Date of Award

Fall 2019

Document Type


Degree Name

Master of Science (MS)


Mechanical & Aerospace Engineering


Mechanical Engineering

Committee Director

Xiaoyu Zhang

Committee Member

Orlando Ayala

Committee Member

Miltos Kotinis


Fluid flow through a closed curved conduit has always been a topic of extensive research, as it has many practical and industrial applications. The flow is generally characterized by a presence of secondary flow, vortical motions and pressure losses for different flow regimes. These observed irregularities may positively or negatively impact the flow. They are beneficial for cases where mixing of fluids is required, usually observed for multiphase flow regimes or detrimental for cases involving particles in the fluid. There are also instances where a particle-laden fluid transported through the curved pipe was directly related to corrosion- erosion related problems. A significant amount of revenue is lost every year to control and deal with the problem.
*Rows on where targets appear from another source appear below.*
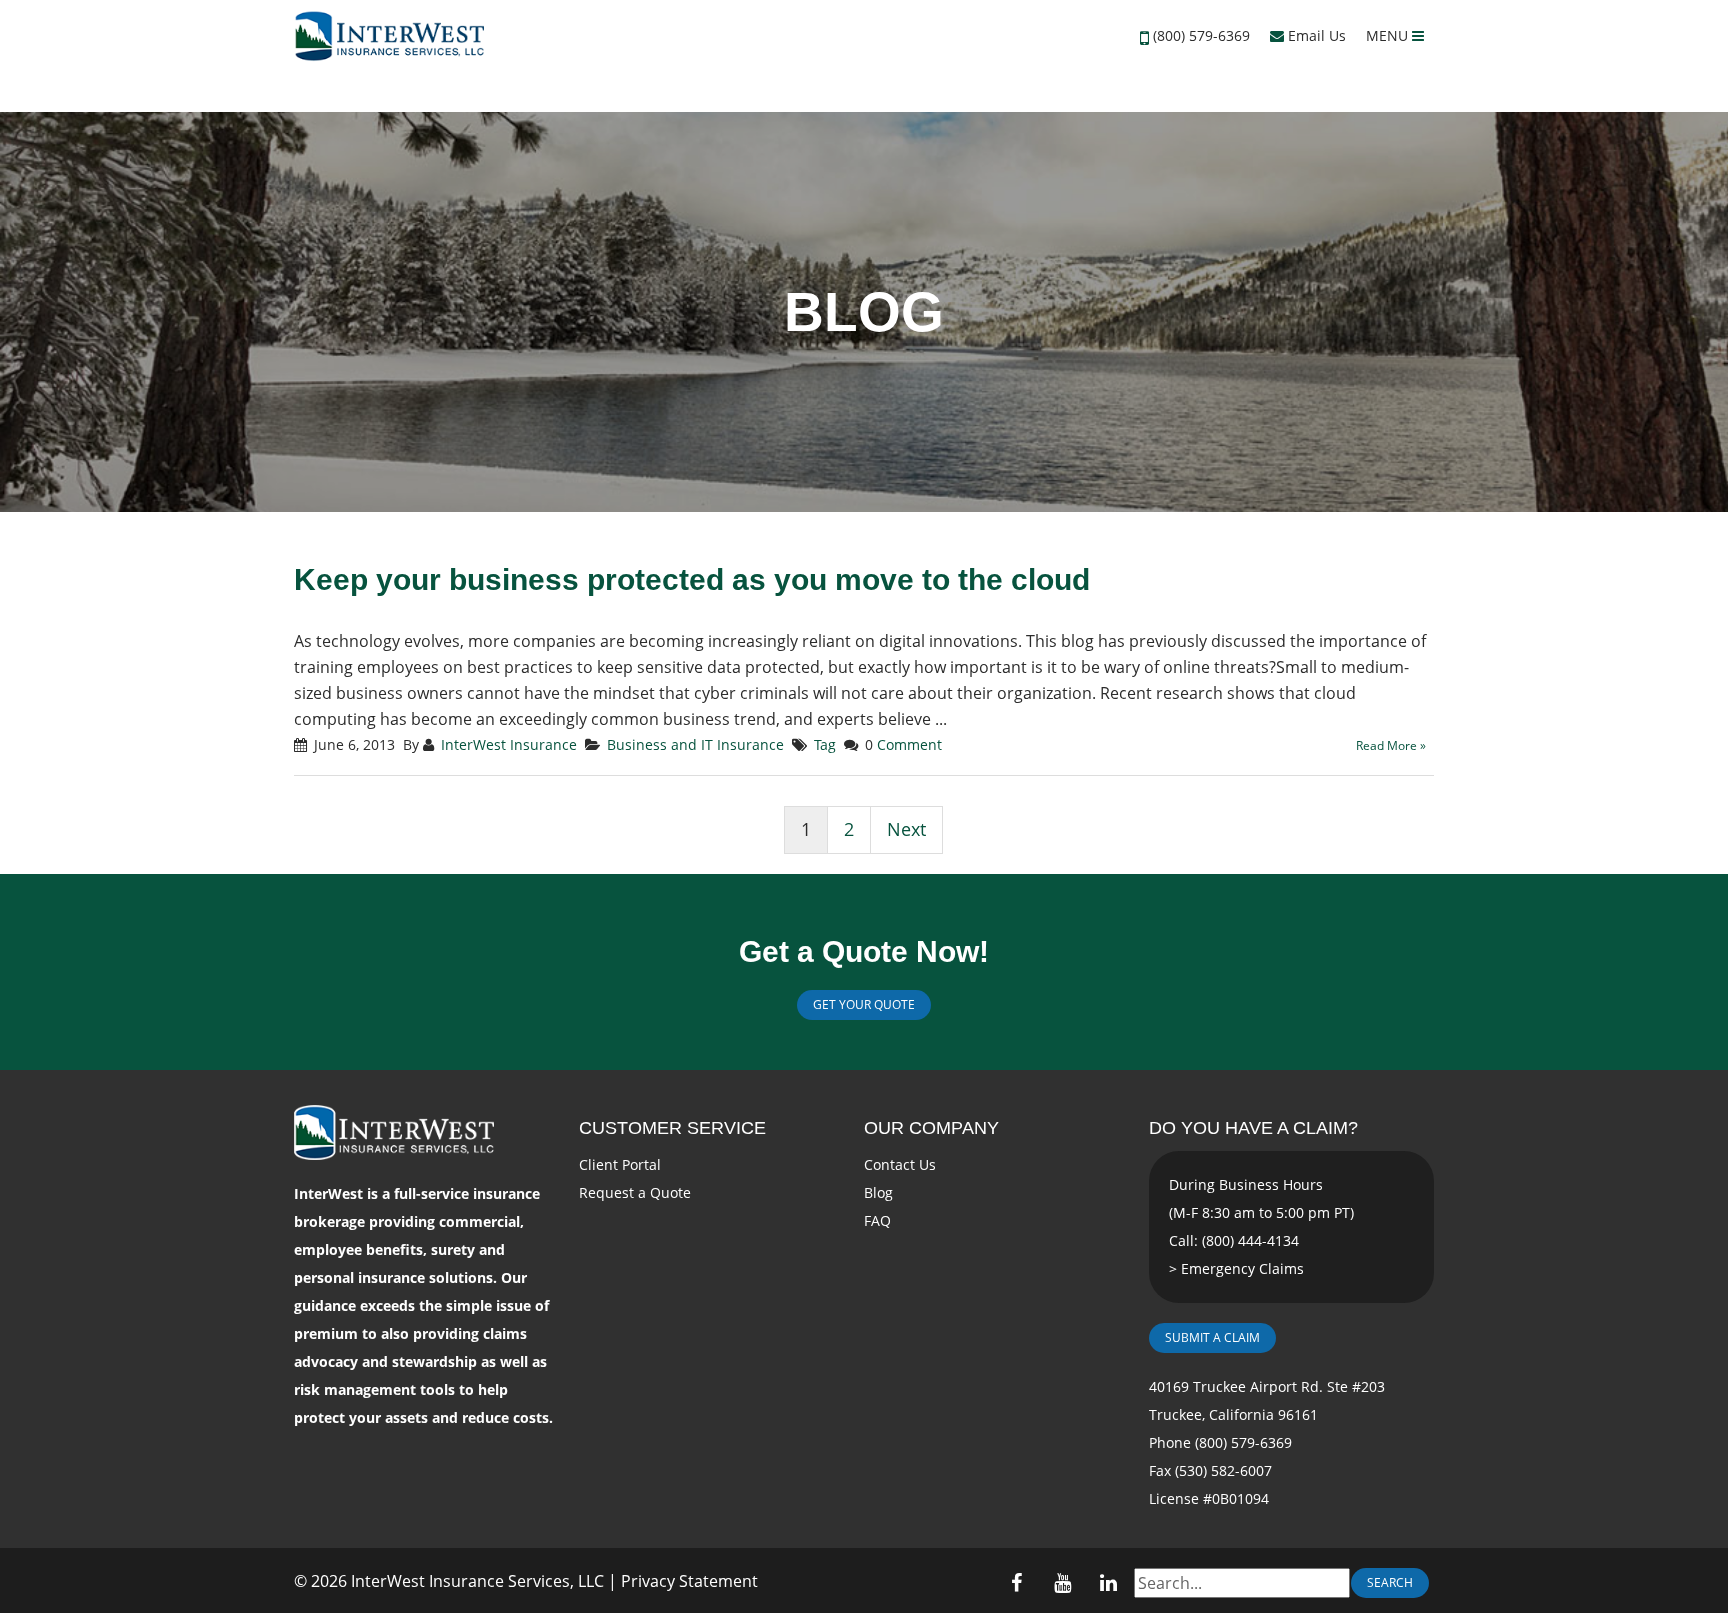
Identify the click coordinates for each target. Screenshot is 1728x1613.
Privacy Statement (689, 1581)
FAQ (877, 1220)
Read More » (1391, 745)
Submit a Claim (1212, 1337)
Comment (909, 744)
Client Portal (620, 1164)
In this thesis, with the help of CFD, steady laminar flow through a curved 90-degree pipe with a square cross-sectional area is studied. The initiation phenomena of the secondary flow for non-vortical and vortical types were analyzed. The presence of a transversal pressure gradient playing the pivotal role in determining the secondary flow of the vortical type was found. Further analysis with varying Reynolds number for the flow as well as varying Radius of curvature of the bend geometry was also undertaken. Studies involving different types of boundary conditions and the introduction of particles in the flow were also briefly analyzed in the later stages of the thesis. It was concluded that assigning the slip boundary conditions to the wall nearly reduces the intensity of secondary flow, both non-vortical and vortical type in comparison to the main axial flow and also a decrease of more than 80 % in erosion was observed for low Stokes numbers.